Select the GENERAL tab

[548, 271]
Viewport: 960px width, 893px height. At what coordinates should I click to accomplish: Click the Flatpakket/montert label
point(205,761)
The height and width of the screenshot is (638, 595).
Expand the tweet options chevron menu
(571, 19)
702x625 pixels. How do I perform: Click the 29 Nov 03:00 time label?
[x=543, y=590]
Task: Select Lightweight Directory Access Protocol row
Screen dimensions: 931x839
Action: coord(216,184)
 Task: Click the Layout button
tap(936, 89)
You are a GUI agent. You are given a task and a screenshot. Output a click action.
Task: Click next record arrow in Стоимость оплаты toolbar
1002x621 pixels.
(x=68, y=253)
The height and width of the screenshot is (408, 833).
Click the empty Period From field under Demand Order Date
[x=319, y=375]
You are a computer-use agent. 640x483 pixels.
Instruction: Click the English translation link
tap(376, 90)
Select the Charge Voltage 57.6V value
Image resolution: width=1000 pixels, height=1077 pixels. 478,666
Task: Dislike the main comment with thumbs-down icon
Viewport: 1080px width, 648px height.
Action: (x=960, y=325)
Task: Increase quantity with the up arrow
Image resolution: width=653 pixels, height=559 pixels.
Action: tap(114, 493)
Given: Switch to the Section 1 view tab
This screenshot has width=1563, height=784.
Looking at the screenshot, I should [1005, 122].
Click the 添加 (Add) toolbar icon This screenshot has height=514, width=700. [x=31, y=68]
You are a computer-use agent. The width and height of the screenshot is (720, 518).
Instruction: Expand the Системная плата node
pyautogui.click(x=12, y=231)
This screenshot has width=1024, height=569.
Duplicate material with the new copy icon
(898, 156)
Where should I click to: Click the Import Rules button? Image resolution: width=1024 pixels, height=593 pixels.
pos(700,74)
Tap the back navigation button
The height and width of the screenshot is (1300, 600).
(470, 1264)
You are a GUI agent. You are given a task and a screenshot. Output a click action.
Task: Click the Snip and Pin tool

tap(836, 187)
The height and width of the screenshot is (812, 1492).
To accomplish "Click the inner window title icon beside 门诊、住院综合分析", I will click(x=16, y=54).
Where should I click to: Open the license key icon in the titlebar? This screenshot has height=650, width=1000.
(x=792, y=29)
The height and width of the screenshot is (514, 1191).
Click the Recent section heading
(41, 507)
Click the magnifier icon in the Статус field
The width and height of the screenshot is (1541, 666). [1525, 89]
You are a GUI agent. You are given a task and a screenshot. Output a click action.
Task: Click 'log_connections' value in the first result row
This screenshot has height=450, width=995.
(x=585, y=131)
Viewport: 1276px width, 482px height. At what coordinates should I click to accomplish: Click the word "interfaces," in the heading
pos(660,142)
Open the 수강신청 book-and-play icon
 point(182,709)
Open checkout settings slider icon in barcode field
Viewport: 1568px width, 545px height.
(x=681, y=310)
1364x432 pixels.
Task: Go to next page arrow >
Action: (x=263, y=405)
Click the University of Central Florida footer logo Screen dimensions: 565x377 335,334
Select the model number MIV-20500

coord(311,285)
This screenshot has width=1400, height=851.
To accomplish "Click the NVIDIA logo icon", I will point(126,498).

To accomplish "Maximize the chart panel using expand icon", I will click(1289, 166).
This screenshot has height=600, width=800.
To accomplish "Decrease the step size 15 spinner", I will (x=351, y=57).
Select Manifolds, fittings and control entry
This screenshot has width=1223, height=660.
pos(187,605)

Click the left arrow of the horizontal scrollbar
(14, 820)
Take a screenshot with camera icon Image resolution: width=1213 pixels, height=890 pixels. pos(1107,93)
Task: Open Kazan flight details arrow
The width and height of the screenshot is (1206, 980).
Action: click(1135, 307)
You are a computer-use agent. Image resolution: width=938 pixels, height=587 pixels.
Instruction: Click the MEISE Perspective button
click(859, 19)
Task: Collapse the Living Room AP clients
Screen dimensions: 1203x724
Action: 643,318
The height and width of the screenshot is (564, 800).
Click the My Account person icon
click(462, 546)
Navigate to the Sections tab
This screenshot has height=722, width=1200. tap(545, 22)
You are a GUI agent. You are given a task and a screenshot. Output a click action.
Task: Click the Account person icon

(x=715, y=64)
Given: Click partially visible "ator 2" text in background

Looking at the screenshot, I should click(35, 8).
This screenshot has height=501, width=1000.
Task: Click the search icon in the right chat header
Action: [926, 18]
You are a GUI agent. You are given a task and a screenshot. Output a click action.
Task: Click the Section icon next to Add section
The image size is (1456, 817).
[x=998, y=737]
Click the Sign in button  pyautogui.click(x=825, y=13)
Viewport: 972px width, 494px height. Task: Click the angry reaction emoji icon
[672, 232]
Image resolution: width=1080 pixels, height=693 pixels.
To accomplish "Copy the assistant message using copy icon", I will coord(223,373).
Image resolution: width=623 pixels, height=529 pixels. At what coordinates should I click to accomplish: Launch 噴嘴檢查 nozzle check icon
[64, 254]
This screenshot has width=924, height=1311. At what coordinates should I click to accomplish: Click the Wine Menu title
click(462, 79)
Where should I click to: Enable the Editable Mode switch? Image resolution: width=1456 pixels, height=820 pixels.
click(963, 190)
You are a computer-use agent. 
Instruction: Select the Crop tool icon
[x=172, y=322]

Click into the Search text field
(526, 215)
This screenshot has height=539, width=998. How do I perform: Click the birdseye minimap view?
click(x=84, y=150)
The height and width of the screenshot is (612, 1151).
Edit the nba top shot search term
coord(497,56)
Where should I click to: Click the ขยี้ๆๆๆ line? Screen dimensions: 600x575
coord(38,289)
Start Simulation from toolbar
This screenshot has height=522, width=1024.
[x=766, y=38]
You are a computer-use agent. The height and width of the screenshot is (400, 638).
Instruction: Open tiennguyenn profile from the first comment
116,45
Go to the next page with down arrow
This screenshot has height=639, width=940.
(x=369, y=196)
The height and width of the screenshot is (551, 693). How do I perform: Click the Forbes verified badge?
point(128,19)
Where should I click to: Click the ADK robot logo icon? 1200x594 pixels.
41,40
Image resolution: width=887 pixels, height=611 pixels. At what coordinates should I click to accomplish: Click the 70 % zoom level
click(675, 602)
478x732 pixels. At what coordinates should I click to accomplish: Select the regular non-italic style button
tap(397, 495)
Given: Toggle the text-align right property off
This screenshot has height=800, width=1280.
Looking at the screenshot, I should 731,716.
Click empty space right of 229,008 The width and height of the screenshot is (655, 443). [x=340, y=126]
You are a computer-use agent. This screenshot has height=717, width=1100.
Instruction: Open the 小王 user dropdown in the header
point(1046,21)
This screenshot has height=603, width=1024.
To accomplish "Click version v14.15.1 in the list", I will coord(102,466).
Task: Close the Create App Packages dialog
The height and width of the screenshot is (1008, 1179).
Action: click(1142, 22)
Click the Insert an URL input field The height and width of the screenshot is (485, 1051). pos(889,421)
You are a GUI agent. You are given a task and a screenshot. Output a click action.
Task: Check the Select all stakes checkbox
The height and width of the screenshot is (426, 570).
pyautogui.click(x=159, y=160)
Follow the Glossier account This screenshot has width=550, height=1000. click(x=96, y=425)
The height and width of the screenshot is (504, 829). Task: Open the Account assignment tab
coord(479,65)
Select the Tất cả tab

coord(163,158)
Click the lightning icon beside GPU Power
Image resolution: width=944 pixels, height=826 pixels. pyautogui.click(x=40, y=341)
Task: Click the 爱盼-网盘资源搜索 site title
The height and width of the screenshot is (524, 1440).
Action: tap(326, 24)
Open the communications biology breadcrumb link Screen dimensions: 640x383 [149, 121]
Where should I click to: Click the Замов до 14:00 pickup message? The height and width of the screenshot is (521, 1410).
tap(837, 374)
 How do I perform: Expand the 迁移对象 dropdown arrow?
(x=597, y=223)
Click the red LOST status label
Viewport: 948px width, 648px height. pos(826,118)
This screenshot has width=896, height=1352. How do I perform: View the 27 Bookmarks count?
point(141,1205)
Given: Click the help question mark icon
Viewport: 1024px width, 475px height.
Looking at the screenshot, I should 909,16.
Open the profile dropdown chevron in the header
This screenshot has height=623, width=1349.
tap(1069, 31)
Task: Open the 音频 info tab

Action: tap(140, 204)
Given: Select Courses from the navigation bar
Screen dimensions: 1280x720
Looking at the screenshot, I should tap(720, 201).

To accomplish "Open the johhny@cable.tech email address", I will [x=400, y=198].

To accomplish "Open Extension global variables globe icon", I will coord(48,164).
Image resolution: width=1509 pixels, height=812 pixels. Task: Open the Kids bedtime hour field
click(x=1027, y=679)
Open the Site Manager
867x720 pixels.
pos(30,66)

## WHAT TO PRODUCE
Copy each line in the entries above where the word "will" shows up.

## EXERCISE OUTPUT
To accomplish "Click the inner window title icon beside 门诊、住院综合分析", I will click(x=16, y=54).
To accomplish "Click the NVIDIA logo icon", I will point(126,498).
To accomplish "Maximize the chart panel using expand icon", I will click(1289, 166).
To accomplish "Decrease the step size 15 spinner", I will (x=351, y=57).
To accomplish "Copy the assistant message using copy icon", I will coord(223,373).
To accomplish "Click version v14.15.1 in the list", I will coord(102,466).
To accomplish "Open the johhny@cable.tech email address", I will [x=400, y=198].
To accomplish "Open Extension global variables globe icon", I will coord(48,164).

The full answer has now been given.